[Stored data]
────────────────────
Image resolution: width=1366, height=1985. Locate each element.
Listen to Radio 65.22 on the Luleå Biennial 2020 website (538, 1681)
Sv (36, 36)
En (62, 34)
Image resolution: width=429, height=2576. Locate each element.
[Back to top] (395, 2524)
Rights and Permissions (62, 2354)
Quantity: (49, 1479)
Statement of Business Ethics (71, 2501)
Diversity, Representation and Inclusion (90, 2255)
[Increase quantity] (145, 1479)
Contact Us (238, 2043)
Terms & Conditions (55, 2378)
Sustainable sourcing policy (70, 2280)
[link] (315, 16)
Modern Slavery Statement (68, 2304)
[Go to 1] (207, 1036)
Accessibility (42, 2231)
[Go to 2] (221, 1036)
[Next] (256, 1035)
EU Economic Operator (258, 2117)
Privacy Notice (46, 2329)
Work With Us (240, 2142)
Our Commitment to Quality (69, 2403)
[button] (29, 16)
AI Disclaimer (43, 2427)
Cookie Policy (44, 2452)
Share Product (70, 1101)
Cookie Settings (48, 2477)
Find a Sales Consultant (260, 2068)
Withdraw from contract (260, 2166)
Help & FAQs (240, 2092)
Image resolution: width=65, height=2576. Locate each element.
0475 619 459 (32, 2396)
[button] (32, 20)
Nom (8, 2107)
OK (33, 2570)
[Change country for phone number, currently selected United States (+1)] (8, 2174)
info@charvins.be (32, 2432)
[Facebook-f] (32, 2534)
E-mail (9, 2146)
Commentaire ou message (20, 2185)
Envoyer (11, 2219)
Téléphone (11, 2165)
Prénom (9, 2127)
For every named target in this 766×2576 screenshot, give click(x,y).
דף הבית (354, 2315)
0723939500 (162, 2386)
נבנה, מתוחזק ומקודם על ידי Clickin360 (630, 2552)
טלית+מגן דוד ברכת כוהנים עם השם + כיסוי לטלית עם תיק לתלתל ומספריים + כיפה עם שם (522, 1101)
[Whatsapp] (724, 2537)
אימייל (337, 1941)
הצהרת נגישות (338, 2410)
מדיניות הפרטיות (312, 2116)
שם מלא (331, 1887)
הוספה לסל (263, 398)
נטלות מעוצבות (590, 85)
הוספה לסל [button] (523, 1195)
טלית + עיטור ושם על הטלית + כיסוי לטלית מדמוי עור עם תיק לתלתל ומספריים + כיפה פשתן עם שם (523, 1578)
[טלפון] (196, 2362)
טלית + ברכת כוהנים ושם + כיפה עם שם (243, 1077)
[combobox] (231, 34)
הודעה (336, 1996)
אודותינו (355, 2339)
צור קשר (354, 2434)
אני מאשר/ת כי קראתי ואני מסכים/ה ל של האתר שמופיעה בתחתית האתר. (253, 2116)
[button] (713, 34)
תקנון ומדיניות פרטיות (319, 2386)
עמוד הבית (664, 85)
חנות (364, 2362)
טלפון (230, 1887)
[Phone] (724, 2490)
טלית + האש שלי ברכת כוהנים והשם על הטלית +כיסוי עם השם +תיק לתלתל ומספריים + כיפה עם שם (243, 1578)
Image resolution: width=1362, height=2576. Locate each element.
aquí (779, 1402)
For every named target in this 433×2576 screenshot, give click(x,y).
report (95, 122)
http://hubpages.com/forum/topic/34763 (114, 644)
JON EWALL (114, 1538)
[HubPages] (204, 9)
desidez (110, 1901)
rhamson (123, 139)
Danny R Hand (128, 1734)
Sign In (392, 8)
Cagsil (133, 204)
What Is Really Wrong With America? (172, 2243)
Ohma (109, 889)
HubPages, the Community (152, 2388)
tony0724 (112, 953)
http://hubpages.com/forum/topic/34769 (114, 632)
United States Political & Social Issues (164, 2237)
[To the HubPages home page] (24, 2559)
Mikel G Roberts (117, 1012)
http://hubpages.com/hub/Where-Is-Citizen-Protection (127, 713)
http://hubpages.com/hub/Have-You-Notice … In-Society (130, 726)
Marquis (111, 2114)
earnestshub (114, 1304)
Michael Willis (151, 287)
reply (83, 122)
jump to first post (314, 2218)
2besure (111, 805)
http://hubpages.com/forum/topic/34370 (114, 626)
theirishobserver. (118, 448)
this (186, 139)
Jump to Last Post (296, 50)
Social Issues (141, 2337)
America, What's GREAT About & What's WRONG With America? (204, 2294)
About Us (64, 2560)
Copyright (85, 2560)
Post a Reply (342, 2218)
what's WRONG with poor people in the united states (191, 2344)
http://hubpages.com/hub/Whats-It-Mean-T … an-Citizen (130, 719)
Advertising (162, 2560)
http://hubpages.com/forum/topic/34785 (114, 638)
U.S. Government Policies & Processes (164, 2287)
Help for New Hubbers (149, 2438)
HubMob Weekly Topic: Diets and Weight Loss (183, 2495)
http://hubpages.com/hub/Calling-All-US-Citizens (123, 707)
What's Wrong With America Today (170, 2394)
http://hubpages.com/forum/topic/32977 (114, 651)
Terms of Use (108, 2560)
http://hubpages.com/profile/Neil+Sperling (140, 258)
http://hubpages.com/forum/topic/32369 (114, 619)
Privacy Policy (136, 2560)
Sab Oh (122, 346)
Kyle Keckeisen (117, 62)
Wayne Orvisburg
────────────────────
EXERCISE DESCRIPTION
Using the entries above, return exactly the lines from the line with "Jump to Last Post (296, 50)" to the line with "http://hubpages.com/hub/Calling-All-US-Citizens (123, 707)", counting both of those lines.

TASK SOLUTION
Jump to Last Post (296, 50)
Social Issues (141, 2337)
America, What's GREAT About & What's WRONG With America? (204, 2294)
About Us (64, 2560)
Copyright (85, 2560)
Post a Reply (342, 2218)
what's WRONG with poor people in the united states (191, 2344)
http://hubpages.com/hub/Whats-It-Mean-T … an-Citizen (130, 719)
Advertising (162, 2560)
http://hubpages.com/forum/topic/34785 (114, 638)
U.S. Government Policies & Processes (164, 2287)
Help for New Hubbers (149, 2438)
HubMob Weekly Topic: Diets and Weight Loss (183, 2495)
http://hubpages.com/hub/Calling-All-US-Citizens (123, 707)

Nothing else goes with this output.